Monday, December 21, 2009

Self-Publishing and Editing Careers

I read your recent entry about self-publishing (and the links therein) with some interest. I currently work as an editor at a vanity publishing company. As far as I can tell, it's a relatively honest and professional one, but it's still a vanity publishing company. Will having this on my resume hurt my chances of eventually getting a job in the real publishing industry? It's frustrating to work with books that are accepted regardless of quality, but hey, the job market's tough right now, and this is a better use of my English degree than waitressing.
It might... I suppose it depends how you spin it. It's certainly understandable that you want to do something of the editing sort while you look for a job in trade publishing. Most people in editorial won't consider vanity publishing as actual publishing experience, though. If you stay caught up with what's on the market now and can prove that to a publisher, it may not count against you. It might be smart to come with a couple jokes about self-publishing, just to set the tone.

How many self-publishers does it take to change a lightbulb?
Answer: The lightbulb doesn't need to change; it's just the wrong-headed publishing industry that expects lightbulbs to shed light.


Anonymous said...

lol-- oh dear, new game!

Why did the self-published book cross the road?

Because it was too original and subtle for the side of the road it was on.

Stephen Kozeniewski said...

A man walks into a bar and orders a shot and a beer. The bartender gives it to him, he drinks it, and leaves.

About twenty minutes later the same man comes back and orders another shot and a beer.
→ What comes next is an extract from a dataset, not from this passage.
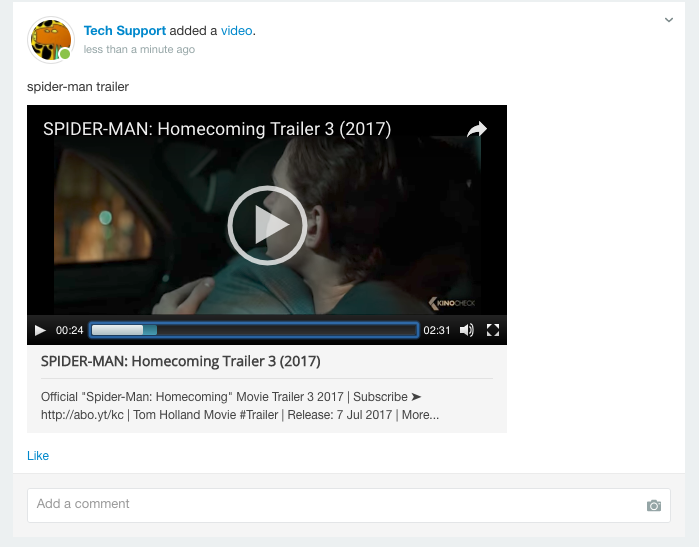The height and width of the screenshot is (547, 699).
Task: Click the 'video' link in the post header
Action: pyautogui.click(x=237, y=31)
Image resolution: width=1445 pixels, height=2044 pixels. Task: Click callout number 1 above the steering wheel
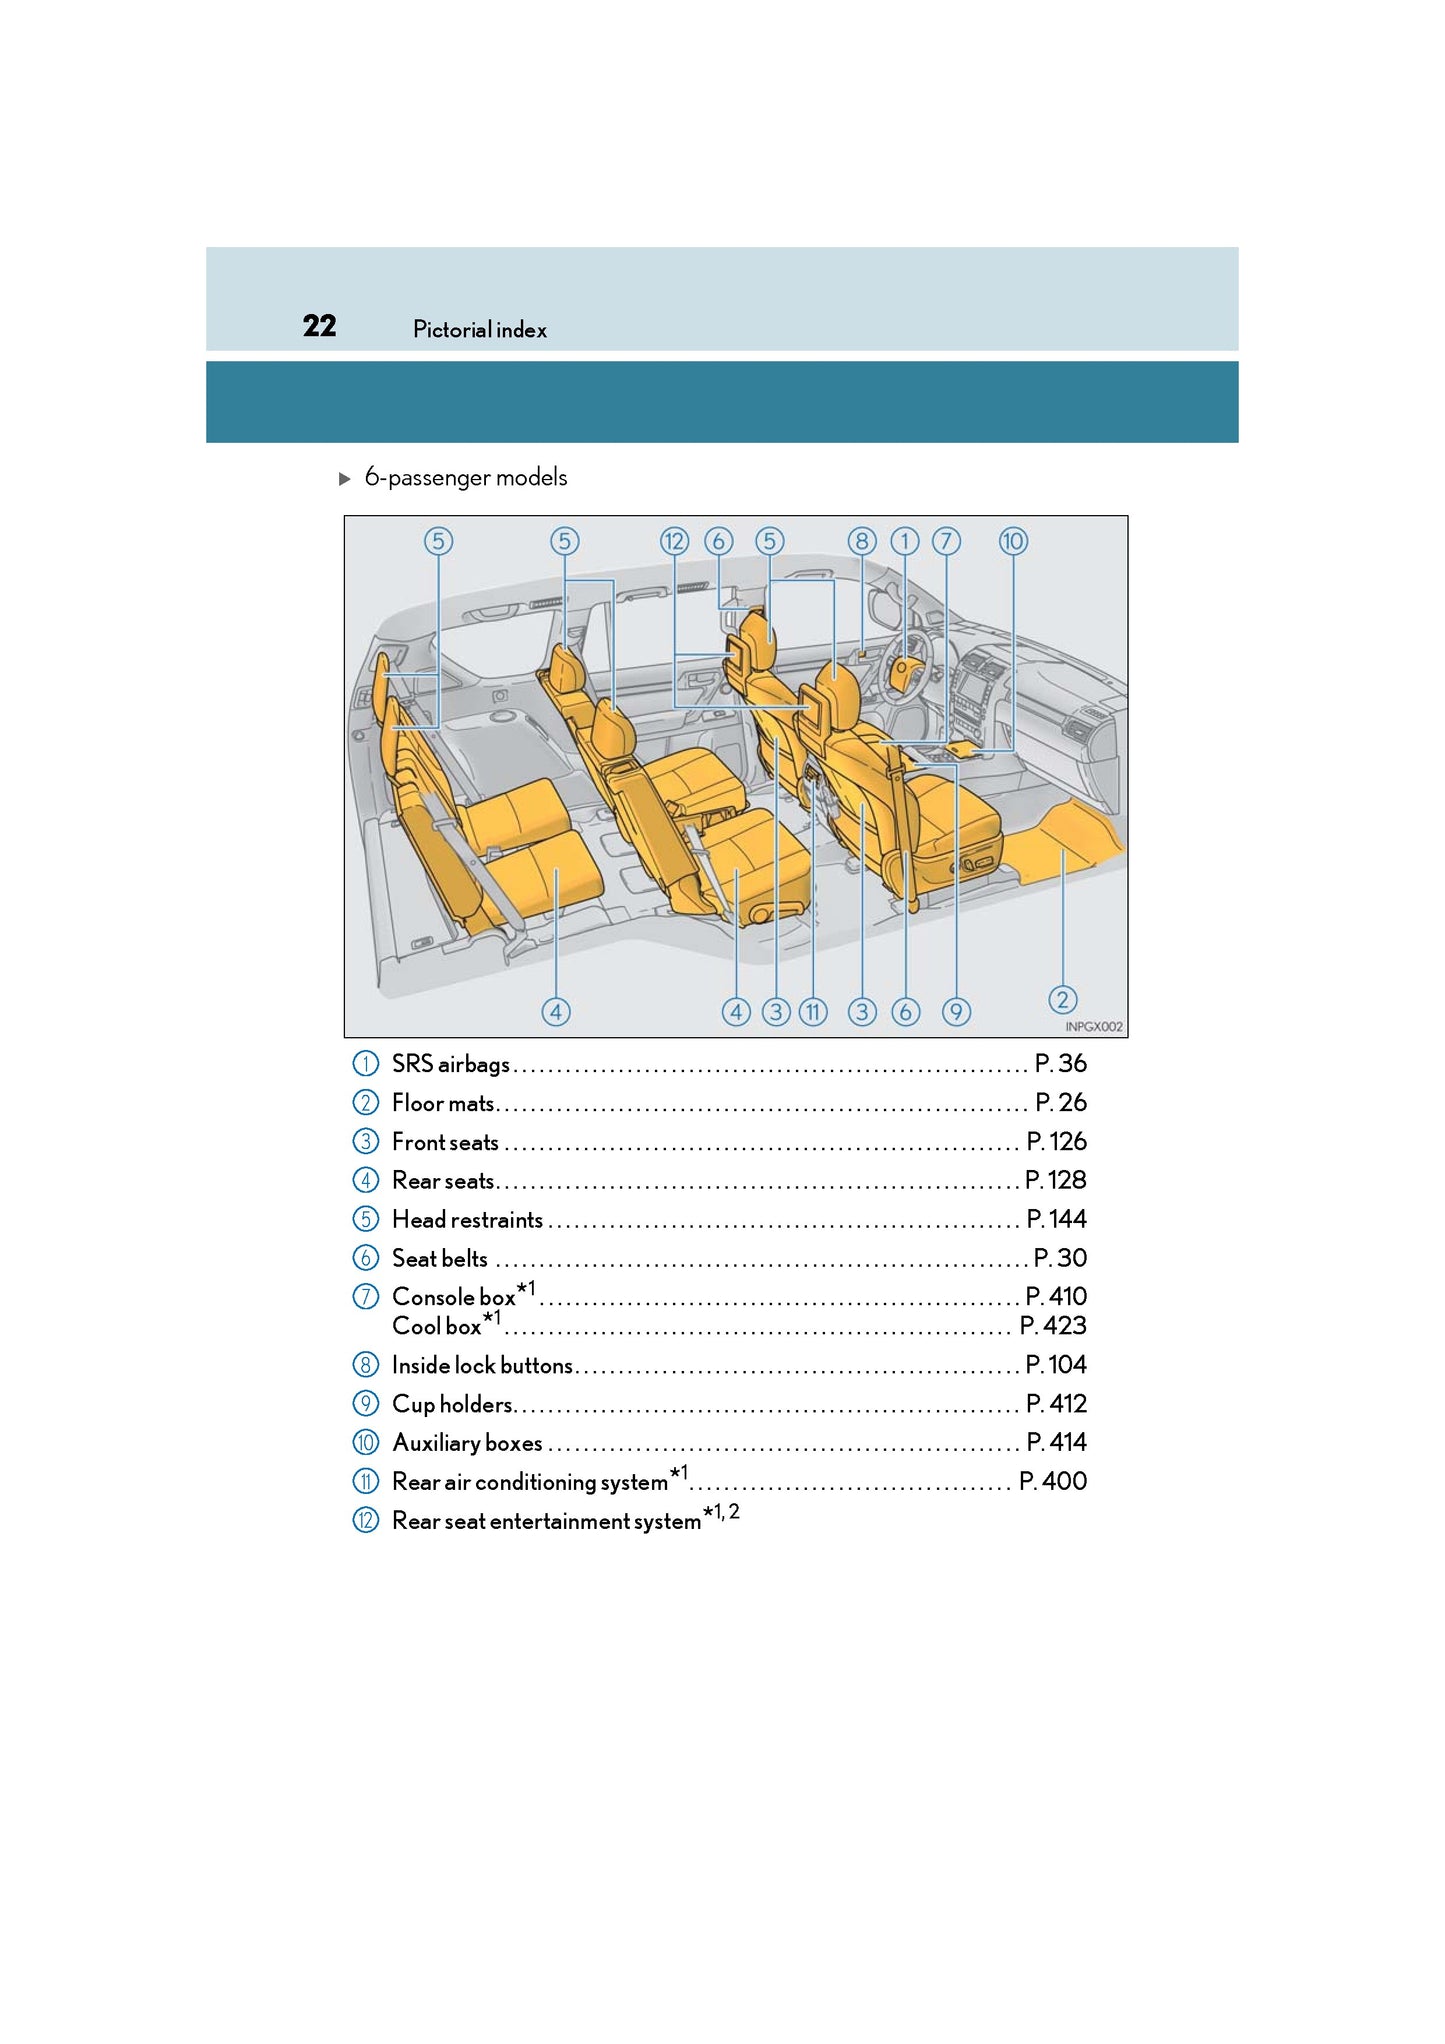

The bartender gives it to him, he drinks it and he leaves.

Another twenty minutes goes by and the same guy comes back in and orders the same thing.

Finally, the bartender says, "Look, you come in here every twenty minutes and order the same thing, but you never stay. What's the deal?"

So the man says, "Oh, well, I used to be a literary critic, but now I make my money as a vanity publisher. So every time I accept a really awful submission just for money, I come down here and I order a shot and a beer to quiet my conscience."

So the bartender says, "Well, why don't you just stop accepting crap?"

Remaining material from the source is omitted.